Both restaurants and family meals often feature soup, and, in the mountain areas, you may even be served a milk-based soup called changua for breakfast.
Compared to nearby countries, Colombian food is not nearly as spicy as Mexican food. Fruit juice is particularly popular. Some foods with the same name are quite different. For example, empanadas, made with potato and meat with a pouch-like yellow exterior, are delicious and entirely different from their Mexican and Argentinian counterparts.
In many areas of Colombia, it is common to have buñuelos (deep fried corn flour balls with cheese in the dough) and arepas (rather thick corn tortillas, often made with cheese and served with butter) with scrambled eggs for breakfast. Bogotá and the central region have its own breakfast delicacy of tamales: maize and chopped pork or chicken with vegetables and eggs, steamed in plantain leaves, often served with homemade hot chocolate.
For lunch, especially on Sundays, you should try a sancocho de gallina (rich chicken soup, served with part of the chicken itself, rice and vegetables or salad). Sancocho is widespread throughout the country, with countless regional variants. On the coast it features fish, and is highly recommended. Another soup, served in Bogotá and the periphery, is Ajiaco (chicken soup made with three different kinds of potato, vegetables and herbs (guasca), served with rice, avocado, corn, milk cream and capers).
Bandeja paisa is the official national dish of Colombia. The name translates roughly as “the peasant’s plate”. This filling dish includes rice, beans, fried plantain, arepa (corn bread), fried egg, chorizo sausage, chicharrón (pork crackling) with the meat still attached. It’s a very fatty dish, but you can leave what you don’t like, and if you’re lucky enough, you could find a gourmet bandeja paisa in a good restaurant in Bogotá or Medellín. They are lighter and smaller.
In Colombia there are a great variety of tamales but they are very different from their most famous Mexican cousins. They differ from region to region, but all of them are delicious. Envueltos are the sweet tamales made of corn.
There are a few chain restaurants in the country. In addition to worldwide franchises (McDonald’s, Subway, T.G.I.F., which are specially focused on Bogotá and other big cities), Colombian chains are very strong and located in almost every city. Presto and especially El Corral serve outstanding burgers, Kokoriko makes broiled chicken, and Frisby specializes in roasted chicken. Gokela is the first choice among people wanting healthy options such as wraps, salads, super foods, supplements, and subsequently one of the only options for vegetarians, vegans and organic eaters. Crêpes and Waffles, as the name indicates, is an upscale breakfast/brunch restaurant with spectacular crêpes, waffles, and ice cream. There are many international restaurants, including rodizios (Brazilian steak house style), and paella houses.

■ ■ ■ ■ ■

#### WHAT TO DO:
[a] Please copy the stretch of the records from the line containing "365x814 pixels." through the line containing "click(1101, 74)", word for word.
[b] Extend the passage on Colombian food from its final sentence.

Dataset excerpt
■ ■ ■ ■ ■

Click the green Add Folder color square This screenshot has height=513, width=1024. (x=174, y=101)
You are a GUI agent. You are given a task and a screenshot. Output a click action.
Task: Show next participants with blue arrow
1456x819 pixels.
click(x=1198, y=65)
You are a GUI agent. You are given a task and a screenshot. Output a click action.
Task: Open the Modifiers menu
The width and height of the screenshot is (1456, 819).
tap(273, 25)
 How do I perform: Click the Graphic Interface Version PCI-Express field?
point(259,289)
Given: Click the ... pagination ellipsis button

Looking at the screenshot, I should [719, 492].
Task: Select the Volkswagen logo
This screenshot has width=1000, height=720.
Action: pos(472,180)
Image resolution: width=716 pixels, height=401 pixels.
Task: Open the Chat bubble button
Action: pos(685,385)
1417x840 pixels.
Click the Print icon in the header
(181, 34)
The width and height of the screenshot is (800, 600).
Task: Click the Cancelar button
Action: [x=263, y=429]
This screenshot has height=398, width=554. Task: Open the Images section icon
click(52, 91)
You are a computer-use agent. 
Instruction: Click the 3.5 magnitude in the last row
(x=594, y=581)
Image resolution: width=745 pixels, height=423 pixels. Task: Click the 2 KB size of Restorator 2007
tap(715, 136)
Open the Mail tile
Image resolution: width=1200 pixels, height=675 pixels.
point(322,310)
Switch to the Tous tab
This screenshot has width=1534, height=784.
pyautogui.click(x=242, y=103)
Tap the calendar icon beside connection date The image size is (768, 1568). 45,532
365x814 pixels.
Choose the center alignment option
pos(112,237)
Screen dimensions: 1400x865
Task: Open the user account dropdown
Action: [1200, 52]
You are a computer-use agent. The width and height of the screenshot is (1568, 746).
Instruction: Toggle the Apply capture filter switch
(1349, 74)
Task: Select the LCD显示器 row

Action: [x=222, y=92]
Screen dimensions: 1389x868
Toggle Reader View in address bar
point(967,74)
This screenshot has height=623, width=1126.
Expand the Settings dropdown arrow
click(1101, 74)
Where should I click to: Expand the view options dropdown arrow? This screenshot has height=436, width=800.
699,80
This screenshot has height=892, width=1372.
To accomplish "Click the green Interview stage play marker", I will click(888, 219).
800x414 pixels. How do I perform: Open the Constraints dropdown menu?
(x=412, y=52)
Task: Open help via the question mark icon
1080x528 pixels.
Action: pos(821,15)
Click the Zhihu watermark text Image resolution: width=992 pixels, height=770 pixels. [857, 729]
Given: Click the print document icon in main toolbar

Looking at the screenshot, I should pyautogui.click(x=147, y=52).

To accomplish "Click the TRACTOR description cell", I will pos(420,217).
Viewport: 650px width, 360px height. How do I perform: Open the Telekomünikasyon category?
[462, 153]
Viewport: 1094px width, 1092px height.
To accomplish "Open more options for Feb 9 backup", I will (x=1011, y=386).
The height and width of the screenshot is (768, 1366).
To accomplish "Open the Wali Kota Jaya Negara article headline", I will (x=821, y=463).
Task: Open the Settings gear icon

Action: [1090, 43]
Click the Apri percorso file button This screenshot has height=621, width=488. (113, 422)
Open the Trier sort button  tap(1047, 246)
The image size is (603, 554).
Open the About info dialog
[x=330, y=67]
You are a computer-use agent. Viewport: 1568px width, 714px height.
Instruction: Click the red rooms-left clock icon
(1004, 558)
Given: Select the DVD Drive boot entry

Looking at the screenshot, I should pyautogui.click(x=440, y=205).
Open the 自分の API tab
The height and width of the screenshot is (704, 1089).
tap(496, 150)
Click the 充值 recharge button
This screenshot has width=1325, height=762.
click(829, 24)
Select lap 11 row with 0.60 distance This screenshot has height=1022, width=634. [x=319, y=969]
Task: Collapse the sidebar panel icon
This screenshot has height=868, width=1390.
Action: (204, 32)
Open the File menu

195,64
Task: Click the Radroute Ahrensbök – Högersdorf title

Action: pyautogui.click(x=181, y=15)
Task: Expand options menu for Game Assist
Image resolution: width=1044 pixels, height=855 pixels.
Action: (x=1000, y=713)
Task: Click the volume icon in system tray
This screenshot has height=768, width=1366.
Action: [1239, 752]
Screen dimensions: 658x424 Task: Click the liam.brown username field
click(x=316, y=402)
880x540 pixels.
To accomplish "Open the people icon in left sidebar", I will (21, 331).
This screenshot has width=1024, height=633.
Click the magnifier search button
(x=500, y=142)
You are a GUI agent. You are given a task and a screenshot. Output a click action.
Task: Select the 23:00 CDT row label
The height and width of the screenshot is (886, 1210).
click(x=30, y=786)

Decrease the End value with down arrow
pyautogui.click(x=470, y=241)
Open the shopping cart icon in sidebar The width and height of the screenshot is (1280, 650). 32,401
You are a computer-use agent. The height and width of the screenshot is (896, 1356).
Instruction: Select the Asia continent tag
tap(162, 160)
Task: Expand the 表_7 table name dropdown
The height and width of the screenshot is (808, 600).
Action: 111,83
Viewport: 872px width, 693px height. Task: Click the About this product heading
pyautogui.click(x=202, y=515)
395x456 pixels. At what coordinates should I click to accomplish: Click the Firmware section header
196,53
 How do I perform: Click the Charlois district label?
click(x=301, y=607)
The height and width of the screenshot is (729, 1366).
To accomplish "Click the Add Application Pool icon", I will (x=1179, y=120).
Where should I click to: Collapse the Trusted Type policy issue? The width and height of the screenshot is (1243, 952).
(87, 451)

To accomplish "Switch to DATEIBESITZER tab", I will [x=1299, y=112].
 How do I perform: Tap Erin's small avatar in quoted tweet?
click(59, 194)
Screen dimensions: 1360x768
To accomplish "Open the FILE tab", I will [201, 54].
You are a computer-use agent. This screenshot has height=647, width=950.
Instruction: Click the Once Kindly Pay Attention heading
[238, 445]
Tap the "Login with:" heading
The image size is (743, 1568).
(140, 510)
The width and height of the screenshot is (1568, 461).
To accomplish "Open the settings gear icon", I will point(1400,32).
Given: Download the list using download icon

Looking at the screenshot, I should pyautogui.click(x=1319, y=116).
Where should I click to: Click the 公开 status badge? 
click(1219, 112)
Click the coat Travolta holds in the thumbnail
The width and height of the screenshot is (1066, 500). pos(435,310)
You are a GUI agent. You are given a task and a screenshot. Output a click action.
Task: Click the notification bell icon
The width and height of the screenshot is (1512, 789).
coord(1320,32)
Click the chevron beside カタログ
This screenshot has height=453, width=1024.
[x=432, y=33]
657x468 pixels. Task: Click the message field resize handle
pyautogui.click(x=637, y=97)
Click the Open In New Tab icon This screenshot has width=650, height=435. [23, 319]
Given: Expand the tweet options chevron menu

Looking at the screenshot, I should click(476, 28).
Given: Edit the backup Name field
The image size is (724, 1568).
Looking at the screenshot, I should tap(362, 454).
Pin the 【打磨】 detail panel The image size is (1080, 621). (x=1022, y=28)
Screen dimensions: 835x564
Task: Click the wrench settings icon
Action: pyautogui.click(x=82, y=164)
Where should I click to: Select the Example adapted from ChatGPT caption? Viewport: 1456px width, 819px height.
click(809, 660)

■ ■ ■ ■ ■

#### PER-TASK ANSWERS:
[a]
365x814 pixels.
Choose the center alignment option
pos(112,237)
Screen dimensions: 1400x865
Task: Open the user account dropdown
Action: [1200, 52]
You are a computer-use agent. The width and height of the screenshot is (1568, 746).
Instruction: Toggle the Apply capture filter switch
(1349, 74)
Task: Select the LCD显示器 row

Action: [x=222, y=92]
Screen dimensions: 1389x868
Toggle Reader View in address bar
point(967,74)
This screenshot has height=623, width=1126.
Expand the Settings dropdown arrow
click(1101, 74)

[b]
Organic food is a current trend in big cities, but in little towns you can get fruits and veggies all very natural and fresh. Colombians aren’t used to storing food for the winter, since there are no seasons in the traditional sense. So don’t ask them for dried items like dried tomatoes or fruits. All you have to do is go shopping at the little grocery stores nearby and pick up the freshest of the harvest of the month (almost everything is available and fresh all year). As for pickles and related preserved food, you can find them in supermarkets, but they are not common in family households.
Sweets:
Bread and pastry is easily available from a neighborhood bakeries. Pastry is prevalent, both salty and sweet, including pandebono, pan de yuca, pastel gloria, and roscon. These vary in quality—ask the locals for the best niche places to indulge.
Colombians are famous for having a sweet tooth, so you are going to find a lot of desserts and local candies like bocadillo made of guayaba (guava fruit), or the most famous milk-based arequipe (similar to its Argentinian cousin dulce leche or the French confiteure du lait). That just covers the basics, since every region in Colombia has its own fruits, local products, and therefore its own range of sweet products. If you are a lover of rare candies, you could get artisan-made candies in the little towns near Bogotá and Tunja.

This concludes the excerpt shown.